The Second Section of The Waste Land

             This section takes its title from two plays by the early th-century playwright Thomas Middleton, in one of which the moves in a game of chess denote stages in a seduction. This section focuses on two opposing scenes, one of high society and one of the lower classes. The first half of the section portrays a wealthy, highly groomed woman surrounded by exquisite furnishings. As she waits for a lover, her neurotic thoughts become frantic, meaningless cries. Her day culminates with plans for an excursion and a game of chess. 
        
             The second part of this section shifts to a London barroom, where two women discuss a third woman. Between the bartender’s repeated calls of “HURRY UP PLEASE IT’S TIME” (the bar is closing for the night) one of the women recounts a conversation with their friend Lil, whose husband has just been discharged from the army. She has chided Lil over her failure to get herself some false teeth, telling her that her husband will seek out the company of other women if she doesn’t improve her appearance. Lil claims that the cause of her ravaged looks is the medication she took to induce an abortion; having nearly died giving birth to her fifth child, she had refused to have another, but her husband “won’t leave [her] alone.” The women leave the bar to a chorus of “good night” reminiscent of Ophelia’s farewell speech in Hamlet.

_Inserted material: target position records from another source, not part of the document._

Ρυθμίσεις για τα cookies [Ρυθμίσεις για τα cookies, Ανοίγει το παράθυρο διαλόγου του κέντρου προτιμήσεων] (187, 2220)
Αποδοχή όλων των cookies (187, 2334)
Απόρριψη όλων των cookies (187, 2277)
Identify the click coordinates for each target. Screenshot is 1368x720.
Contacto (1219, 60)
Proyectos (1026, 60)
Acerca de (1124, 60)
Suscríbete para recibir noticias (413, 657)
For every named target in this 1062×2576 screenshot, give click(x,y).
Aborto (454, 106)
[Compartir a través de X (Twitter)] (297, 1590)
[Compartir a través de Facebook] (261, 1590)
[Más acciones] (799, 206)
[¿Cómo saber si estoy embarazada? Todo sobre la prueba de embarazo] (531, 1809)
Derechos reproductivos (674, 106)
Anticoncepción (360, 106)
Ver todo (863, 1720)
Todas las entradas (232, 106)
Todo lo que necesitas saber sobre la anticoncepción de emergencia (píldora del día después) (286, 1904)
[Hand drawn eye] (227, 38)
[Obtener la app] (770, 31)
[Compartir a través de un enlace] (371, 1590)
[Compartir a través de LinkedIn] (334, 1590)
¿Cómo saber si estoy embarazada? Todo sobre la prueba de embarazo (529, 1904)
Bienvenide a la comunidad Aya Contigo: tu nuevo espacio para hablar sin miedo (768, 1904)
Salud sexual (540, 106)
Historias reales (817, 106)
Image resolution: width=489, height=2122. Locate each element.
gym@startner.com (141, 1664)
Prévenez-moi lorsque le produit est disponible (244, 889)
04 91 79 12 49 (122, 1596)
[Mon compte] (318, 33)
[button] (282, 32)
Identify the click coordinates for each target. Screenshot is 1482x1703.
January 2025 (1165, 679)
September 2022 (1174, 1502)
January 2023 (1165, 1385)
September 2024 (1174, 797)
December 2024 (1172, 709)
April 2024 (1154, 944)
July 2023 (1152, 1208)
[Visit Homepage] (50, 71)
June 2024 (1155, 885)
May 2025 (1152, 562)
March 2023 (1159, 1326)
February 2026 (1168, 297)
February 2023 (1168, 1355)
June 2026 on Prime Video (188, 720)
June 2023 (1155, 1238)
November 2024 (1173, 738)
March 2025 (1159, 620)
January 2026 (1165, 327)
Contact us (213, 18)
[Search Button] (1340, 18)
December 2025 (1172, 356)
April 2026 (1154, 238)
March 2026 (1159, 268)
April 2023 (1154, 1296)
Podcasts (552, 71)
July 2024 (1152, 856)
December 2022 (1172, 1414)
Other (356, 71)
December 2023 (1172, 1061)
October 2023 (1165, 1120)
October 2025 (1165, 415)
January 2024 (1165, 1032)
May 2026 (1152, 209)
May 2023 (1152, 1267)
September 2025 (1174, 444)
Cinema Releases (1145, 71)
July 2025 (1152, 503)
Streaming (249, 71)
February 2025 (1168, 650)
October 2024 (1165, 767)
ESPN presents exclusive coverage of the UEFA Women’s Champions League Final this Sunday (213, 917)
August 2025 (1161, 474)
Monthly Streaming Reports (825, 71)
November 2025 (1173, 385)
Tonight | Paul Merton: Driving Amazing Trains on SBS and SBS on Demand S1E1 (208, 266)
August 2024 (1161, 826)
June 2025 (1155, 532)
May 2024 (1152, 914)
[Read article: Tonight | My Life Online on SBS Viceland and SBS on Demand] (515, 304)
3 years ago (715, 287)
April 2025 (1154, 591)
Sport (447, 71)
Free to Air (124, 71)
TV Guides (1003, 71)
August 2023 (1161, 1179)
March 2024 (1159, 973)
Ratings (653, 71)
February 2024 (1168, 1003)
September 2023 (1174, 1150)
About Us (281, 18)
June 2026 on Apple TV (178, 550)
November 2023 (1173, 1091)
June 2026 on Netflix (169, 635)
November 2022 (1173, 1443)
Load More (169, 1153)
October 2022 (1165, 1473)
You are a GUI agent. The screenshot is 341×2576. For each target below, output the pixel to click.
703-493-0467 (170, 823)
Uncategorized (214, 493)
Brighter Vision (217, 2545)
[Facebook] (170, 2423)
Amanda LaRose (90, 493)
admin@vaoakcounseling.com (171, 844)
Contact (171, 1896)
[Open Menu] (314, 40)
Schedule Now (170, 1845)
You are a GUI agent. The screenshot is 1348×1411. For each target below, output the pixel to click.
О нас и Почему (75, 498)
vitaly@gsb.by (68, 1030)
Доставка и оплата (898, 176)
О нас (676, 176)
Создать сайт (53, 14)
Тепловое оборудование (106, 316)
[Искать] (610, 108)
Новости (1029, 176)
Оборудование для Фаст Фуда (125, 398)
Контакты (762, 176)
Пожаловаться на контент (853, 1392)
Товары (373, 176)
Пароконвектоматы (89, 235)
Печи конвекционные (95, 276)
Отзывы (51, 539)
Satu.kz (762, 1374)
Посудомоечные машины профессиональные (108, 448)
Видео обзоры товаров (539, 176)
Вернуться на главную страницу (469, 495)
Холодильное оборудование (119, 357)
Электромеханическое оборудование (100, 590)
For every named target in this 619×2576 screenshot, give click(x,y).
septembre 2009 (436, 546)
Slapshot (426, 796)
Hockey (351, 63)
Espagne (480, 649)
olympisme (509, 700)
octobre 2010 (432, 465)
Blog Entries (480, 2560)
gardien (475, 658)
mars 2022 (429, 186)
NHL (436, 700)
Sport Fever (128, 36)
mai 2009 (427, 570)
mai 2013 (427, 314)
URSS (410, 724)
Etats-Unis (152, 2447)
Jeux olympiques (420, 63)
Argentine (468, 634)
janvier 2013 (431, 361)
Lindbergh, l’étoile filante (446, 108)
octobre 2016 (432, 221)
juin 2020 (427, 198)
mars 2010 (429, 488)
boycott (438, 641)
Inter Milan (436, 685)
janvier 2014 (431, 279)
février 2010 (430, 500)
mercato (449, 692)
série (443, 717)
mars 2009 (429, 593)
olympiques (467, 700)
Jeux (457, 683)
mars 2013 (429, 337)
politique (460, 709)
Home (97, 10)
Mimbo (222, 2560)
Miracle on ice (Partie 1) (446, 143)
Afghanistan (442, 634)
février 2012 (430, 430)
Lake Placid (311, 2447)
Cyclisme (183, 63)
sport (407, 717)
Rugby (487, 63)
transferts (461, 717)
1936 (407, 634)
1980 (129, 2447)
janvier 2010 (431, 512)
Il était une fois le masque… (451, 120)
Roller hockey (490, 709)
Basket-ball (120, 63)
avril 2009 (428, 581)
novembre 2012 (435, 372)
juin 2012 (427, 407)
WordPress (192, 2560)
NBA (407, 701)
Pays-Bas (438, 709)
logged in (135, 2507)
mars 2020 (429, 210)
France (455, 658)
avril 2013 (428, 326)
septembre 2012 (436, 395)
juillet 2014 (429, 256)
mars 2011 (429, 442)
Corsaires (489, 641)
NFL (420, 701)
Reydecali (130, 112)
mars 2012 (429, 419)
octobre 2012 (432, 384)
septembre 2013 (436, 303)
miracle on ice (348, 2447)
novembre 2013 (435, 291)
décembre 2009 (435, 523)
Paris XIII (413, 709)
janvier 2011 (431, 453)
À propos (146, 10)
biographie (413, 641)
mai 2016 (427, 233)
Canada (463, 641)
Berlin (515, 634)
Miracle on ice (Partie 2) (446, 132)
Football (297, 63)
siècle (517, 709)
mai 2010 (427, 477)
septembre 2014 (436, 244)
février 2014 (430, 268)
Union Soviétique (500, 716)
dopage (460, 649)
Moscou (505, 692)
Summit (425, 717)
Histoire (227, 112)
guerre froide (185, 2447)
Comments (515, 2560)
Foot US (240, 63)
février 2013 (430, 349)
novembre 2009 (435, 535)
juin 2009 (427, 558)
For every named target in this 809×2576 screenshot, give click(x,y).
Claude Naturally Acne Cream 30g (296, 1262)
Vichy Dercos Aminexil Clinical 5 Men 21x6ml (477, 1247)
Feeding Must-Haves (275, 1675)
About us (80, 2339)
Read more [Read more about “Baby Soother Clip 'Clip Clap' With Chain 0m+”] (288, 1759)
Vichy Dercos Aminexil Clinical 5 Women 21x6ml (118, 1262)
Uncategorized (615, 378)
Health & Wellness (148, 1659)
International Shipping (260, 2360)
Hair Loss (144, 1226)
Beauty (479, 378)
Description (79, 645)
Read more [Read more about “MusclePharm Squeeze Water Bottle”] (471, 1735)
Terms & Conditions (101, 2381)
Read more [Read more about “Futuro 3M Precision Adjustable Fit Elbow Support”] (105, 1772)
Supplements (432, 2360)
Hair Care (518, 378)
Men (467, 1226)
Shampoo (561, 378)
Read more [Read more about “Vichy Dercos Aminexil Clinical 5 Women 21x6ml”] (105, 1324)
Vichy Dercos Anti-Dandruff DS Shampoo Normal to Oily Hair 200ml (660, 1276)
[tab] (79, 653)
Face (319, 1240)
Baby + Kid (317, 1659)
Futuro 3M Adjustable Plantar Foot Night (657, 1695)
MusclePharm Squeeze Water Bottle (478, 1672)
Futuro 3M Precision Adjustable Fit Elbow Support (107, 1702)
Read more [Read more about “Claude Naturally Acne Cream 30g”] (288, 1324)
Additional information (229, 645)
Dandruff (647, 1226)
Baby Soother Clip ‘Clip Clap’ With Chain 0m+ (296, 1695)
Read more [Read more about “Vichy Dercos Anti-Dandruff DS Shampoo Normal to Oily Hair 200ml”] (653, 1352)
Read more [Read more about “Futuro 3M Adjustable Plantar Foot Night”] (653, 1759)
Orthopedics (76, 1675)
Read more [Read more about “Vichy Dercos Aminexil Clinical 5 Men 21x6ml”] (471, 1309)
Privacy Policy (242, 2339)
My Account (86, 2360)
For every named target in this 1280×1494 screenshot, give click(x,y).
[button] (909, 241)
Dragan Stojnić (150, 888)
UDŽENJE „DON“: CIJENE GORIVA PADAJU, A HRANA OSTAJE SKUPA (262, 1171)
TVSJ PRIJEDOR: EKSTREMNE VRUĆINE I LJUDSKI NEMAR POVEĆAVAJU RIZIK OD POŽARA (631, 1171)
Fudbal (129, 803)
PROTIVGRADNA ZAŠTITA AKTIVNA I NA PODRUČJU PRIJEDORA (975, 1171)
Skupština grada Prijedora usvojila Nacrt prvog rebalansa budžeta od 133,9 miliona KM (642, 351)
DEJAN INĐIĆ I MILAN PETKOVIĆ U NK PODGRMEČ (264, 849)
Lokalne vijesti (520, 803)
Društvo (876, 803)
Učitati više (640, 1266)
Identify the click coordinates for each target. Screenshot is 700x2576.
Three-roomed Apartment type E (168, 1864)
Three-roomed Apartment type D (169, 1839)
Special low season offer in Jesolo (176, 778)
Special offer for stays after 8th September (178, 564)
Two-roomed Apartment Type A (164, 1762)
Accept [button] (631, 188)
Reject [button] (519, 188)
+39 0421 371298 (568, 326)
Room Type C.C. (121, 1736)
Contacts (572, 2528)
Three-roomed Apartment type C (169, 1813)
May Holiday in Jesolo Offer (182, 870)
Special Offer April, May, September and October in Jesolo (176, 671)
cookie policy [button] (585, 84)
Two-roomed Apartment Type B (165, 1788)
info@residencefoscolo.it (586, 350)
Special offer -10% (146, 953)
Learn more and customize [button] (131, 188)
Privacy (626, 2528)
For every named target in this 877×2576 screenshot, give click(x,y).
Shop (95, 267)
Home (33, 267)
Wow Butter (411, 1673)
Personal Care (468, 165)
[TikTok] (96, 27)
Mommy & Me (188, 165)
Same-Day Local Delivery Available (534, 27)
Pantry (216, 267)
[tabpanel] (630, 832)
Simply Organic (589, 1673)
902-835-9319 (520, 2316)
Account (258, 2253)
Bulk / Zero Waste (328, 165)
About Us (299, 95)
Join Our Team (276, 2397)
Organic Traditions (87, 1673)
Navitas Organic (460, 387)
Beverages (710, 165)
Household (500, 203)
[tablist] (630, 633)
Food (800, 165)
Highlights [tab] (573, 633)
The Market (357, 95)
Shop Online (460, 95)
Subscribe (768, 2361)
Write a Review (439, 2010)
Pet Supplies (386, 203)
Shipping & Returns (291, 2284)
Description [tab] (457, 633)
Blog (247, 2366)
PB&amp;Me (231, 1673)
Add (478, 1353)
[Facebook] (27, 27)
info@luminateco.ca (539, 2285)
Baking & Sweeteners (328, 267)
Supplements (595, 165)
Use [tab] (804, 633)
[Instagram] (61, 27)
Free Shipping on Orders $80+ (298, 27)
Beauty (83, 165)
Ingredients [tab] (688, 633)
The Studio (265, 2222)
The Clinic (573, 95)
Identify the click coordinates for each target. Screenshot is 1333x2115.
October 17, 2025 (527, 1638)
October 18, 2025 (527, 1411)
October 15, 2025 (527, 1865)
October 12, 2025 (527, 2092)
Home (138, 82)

Significance Of The Title :

            The title of T. S. Eliot’s poem suggests physical and spiritual qualities related to the overall concept of a wasteland as well as to each individual term. In general, it suggests images of a place or people that have been abandoned or cast aside, or are barren. The denotation or literal meanings include a trash heap or dump, or an agricultural field that fails to produce crops. A related meaning would be a place of where senseless deaths occur, like a battlefield. Similarly, the winter period when nothing grows is also implied. The connotations as related to human qualities include infertility and spiritual or psychological states that prevent people from producing—whether knowledge, art, or children.

            Eliot wrote the poem in the aftermath of World War I, when images of battlefields and fallen soldiers were fresh in people’s minds. The literal difficulties for European nations to bring land back into production were considerable. The poet also suggests the waste of human energy that goes into destruction rather than creativity. These wastes include the development and wide-scale use of weapons. The challenges of recovery from war on those who survived, whether or not they saw combat, are also implied. Eliot suggests that countries that devote themselves to war are wasting their own people and impeding their future.